**PROBLEM TO WORK ON**
Check each statement against the passage on the Tragedy of the Commons and answer yes or no, quoting the words of the passage that settle it: (a) as cities grow, traffic is rigidly controlled; (b) the rich land had every raw material its industry needed; (c) the rich land's former overseas trade partners fared better than the rich land did.

**SOURCE EXCERPT**

Its message is, I think, still true today. Individualism is cherished because it produces freedom, but the gift is conditional: The more the population exceeds the carrying capacity of the environment, the more freedoms must be given up. As cities grow, the freedom to park is restricted by the number of parking meters or fee-charging garages. Traffic is rigidly controlled. On the global scale, nations are abandoning not only the freedom of the seas, but the freedom of the atmosphere, which acts as a common sink for aerial garbage. Yet to come are many other restrictions as the world's population continues to grow.
– Hardin (1998): Extensions of "The Tragedy of the Commons."
Jared Diamond in his book Collapse describes in detail the collapse of civilizations that failed to solve the problem of the Tragedy of the Commons. He writes of Pitcairn and Henderson Islands in the Pacific (page 120):
Many centuries ago, immigrants came to a fertile land blessed with apparently inexhaustible resources. While the land lacked a few raw materials useful for industry, those materials were readily obtained by overseas trade with poorer lands that happened to have deposits of them. For a time, all the lands prospered, and their populations multiplied.
But the population of that rich land eventually multiplied beyond the numbers that even its abundant resources could support. As its forests were felled and its soils eroded, its agricultural productivity was no longer sufficient to generate export surpluses, build ships, or even to nourish its own population. With that decline of trade, shortages of the imported raw materials developed. Civil war spread, as established political institutions were overthrown by a kaleidoscopically changing succession of local military leaders. The starving populace of the rich land survived by turning to cannibalism. Their former overseas trade partners met an even worse fate: deprived of the imports on which they had depended, they in turn ravaged their own environment until no one was left alive.

**DATASET EXTRACT**
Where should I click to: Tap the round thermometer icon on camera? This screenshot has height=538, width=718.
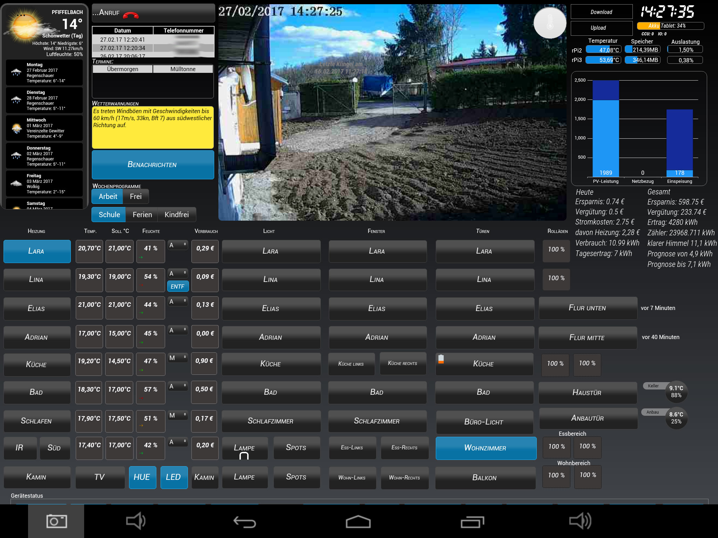[549, 23]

**EXERCISE RESULT**
(a) Yes: "Traffic is rigidly controlled."
(b) No: "While the land lacked a few raw materials useful for industry"
(c) No: "Their former overseas trade partners met an even worse fate"